Last year, the fine folks at Super 7 put out a new set of Universal Monsters glassware, and I came up with some Universal-lee delicious adult beverages to fill them. You can read that column here.
That was so much fun, as Halloween rolled around this year, I wondered if I could repeat the task. “Four new delicious drinks?” the Fates screamed, laughing at the incompetence and lethargy of a mere mortal, “No way, Jose!”
To prove the Fates wrong, I consulted the Internet. I consulted my lovely wife, who selflessly volunteers to taste these new concoctions every year and prove they can’t kill anyone. I enlisted the aid of eminent Florida mixologist Grant Peyton, who really knows his stuff and can drink anyone under the Mason-Dixon line right under the table. (When it came to absinthe, we were on the same page, proving that great, inebriated minds think alike.) Thanks, Jan. Thanks, Grant. You both made these drinky-drinky drinkers even more scarier/hairier than last year... and drinkier... Halloweiner... Tippy-top-ee-er!
Because no one loves elaborate theming more than me, all of this year’s cocktails revolve around the works of Stephen King. Stephen King rules.
½ ounce White Rum
1 ½ ounce Golden Rum
1 ounce Dark Rum
½ ounce Peach Brandy
1 ounce grapefruit juice
½ ounce Rose’s lime juice
½ ounce Grenadine syrup
This variation on a classic Donn the Beachcomber recipe can be endlessly “played with” to suit an individual’s taste. Play around with the ratios until you pass out and/or howl at the moon. Remember, sometimes dead is better. Fill tall glass to the rim with ice. Combine all ingredients in a cocktail shaker and shake well for 30 seconds. Pour over ice. Meow. Crunch.

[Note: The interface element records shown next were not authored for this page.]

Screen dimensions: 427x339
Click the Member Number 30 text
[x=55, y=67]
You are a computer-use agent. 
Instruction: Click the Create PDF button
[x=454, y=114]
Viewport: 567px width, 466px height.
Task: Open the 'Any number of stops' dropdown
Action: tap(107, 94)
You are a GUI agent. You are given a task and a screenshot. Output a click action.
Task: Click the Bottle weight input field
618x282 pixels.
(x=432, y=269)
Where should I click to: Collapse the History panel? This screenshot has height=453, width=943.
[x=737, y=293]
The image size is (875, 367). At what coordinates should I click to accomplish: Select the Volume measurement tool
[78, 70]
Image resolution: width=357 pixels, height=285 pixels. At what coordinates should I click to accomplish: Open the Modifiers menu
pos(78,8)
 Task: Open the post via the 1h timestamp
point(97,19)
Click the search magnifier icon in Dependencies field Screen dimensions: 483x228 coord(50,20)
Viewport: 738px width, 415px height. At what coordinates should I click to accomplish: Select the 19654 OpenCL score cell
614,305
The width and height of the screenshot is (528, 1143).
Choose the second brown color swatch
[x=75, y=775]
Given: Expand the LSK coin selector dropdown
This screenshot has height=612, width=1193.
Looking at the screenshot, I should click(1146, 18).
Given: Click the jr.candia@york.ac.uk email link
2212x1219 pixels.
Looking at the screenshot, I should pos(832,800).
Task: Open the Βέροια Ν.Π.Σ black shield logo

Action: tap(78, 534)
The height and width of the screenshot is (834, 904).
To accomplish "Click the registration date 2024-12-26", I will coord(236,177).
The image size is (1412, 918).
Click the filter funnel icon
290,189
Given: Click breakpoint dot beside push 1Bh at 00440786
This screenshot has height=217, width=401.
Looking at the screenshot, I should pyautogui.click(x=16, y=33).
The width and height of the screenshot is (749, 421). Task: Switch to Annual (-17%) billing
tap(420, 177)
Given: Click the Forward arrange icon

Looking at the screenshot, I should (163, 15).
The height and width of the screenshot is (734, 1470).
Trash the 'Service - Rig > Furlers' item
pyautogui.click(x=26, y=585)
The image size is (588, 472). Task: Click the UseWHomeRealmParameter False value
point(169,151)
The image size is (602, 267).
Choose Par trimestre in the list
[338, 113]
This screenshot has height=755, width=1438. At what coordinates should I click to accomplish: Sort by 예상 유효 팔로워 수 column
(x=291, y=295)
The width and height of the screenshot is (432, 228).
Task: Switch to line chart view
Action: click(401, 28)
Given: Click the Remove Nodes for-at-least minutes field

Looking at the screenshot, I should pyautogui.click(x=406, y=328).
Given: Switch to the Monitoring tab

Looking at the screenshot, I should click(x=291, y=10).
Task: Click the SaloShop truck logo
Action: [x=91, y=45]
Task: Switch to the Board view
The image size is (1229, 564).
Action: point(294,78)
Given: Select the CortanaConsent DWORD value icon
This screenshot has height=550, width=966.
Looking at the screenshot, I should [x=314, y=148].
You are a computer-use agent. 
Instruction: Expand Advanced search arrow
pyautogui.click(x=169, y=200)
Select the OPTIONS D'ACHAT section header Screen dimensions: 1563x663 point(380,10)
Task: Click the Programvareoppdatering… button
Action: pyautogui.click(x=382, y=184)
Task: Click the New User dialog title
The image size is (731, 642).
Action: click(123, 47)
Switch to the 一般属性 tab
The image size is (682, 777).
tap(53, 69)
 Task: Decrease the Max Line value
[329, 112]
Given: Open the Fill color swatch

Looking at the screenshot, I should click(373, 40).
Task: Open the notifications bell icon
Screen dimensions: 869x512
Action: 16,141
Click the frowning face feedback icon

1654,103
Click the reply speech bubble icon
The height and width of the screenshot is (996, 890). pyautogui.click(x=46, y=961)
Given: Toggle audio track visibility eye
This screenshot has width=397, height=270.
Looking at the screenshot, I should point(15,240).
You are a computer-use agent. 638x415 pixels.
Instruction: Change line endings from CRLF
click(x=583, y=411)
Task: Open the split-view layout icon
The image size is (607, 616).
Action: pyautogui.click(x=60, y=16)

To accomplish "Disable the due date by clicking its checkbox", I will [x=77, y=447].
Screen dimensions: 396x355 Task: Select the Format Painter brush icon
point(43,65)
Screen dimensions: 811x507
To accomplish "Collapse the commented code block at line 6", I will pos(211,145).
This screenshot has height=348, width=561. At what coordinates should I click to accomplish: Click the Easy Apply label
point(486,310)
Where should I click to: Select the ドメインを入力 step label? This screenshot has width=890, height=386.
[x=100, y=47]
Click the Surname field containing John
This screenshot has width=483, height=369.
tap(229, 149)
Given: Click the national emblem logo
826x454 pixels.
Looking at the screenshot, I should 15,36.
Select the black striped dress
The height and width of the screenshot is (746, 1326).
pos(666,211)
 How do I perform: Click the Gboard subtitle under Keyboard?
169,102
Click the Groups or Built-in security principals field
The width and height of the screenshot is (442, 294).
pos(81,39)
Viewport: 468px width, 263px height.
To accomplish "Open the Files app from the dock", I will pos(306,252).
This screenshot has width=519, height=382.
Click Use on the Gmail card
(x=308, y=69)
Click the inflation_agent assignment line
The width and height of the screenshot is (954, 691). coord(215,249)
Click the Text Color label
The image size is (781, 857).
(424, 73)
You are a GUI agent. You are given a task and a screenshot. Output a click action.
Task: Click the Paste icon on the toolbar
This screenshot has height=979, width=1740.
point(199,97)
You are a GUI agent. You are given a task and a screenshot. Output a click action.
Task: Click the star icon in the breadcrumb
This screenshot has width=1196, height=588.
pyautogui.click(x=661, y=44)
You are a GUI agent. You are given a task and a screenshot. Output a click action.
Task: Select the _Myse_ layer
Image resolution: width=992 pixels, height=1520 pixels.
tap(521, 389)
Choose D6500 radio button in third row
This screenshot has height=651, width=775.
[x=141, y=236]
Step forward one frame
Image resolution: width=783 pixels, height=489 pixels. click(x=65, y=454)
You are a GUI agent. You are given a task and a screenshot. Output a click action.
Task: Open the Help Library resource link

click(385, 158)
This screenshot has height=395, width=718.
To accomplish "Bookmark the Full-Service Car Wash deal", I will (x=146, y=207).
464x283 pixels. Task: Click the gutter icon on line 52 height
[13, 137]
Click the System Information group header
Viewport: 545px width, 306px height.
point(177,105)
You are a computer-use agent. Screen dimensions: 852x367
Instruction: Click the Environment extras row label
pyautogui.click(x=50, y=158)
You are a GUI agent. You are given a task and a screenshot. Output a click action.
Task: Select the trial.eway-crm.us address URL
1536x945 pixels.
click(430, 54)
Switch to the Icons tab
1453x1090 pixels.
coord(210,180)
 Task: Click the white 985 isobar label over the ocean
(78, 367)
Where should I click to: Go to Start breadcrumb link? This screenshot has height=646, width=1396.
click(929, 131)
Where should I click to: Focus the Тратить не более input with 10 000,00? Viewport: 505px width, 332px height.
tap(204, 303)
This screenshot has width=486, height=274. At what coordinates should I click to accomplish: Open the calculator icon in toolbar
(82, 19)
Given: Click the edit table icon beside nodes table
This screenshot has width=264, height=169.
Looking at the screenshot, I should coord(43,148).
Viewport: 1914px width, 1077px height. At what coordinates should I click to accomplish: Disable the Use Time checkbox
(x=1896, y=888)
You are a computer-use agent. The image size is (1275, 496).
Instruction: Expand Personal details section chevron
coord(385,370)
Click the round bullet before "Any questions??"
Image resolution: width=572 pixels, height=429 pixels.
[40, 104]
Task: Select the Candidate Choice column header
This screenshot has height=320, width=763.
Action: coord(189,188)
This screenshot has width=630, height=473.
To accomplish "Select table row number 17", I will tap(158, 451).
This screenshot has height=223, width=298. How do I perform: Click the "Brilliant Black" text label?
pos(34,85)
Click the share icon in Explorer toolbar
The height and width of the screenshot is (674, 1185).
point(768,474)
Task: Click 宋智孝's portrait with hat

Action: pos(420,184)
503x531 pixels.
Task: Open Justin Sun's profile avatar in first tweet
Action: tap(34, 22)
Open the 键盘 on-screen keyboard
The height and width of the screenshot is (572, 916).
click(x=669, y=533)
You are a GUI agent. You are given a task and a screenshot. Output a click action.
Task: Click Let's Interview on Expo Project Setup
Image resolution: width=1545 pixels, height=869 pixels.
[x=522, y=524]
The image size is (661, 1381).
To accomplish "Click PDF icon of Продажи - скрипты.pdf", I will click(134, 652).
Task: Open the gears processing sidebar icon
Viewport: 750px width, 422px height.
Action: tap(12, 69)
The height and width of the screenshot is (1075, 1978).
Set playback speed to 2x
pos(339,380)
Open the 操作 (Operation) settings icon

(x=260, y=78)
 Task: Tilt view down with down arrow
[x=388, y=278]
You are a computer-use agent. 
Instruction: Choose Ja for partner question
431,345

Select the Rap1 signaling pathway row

1 ounce Jack Daniels Tennessee Fire whiskey
1 ounce 151 Rum
2 ounces Apple Cider
I ounce Ginger Ale
Half a mandarin orange
¼ ounce Grenadine
Combine whiskey, cider, ginger ale and grenadine in a cocktail shaker; shake well. Pour contents over ice. Peel the half a mandarin orange so that the peel resembles a little boat. Float the orange peel boat in the drink and fill it carefully with 151 rum. Light the rum. Be careful. If there is any chance that you will light anything other than the rum, stop! Don’t do it! Safety First! When you grow tired of admiring the flame, “sink the boat” into the drink and stir. Yummy. This one is so crazy delicious that the ghost of George C. Scott playing John Rainbird is going to come looking for you!
4 ounces hot chocolate (We used Trader Joe’s. Yummy. Don’t skimp.)
1 ounce silver Tequila
½ ounce elderflower liquor
Make hot chocolate according to directions. Stir in Tequila and elderflower liqueur. Cut marshmallow in the shape of a book and use toothpick to draw pages on it with the hot chocolate. This is the “marshmallow manuscript” that you will float in the drink as a garnish. Later, Annie will grow so enraged by this cocky-doody manuscript that she will break both your legs. That’s going to hurt. The drink, on the other hand, is delicious and comforting.
1 ounce Gin
½ ounce Triple Sec
½ ounce sweet white Vermouth
¼ ounce absinthe
1 ounce Rose’s lime juice
1 ounce fresh-squeezed lemon juice
This one surprised the wife and I with how delicious it was. It actually tasted like a drink we would pay big money for in some fancy saloon. We think it was the absinthe, but it might just be... ratios.
ANNOYING HISTORICAL PAUSE: Harry Craddock, lead bartender at London’s Savoy Hotel is credited with inventing this drink in the 1920’s as a hangover cure. This was back when absinthe was legal. Absinthe was made illegal for almost fifty years; many people believe it was banned because it was a hallucinogen. WRONG! Turns out one of the ingredients of the original liqueur was tincture of wormwood... which was POISON! Modern absinthe is safe to drink... and delicious if used sparingly. Did I mention this cocktail was our favorite of the four?
Combine all ingredients except garnish in a cocktail shaker and shake vigorously. Pour over ice. Garnish with a strip of lemon peel. Drink. Savor. Revive! This cocktail even winds up the color of the mist in the Frank Darabount film. (Well, the color version.) Yummy. Sip. Sip. Slow down. What’s Thomas Jane saying, and why does he have that gun?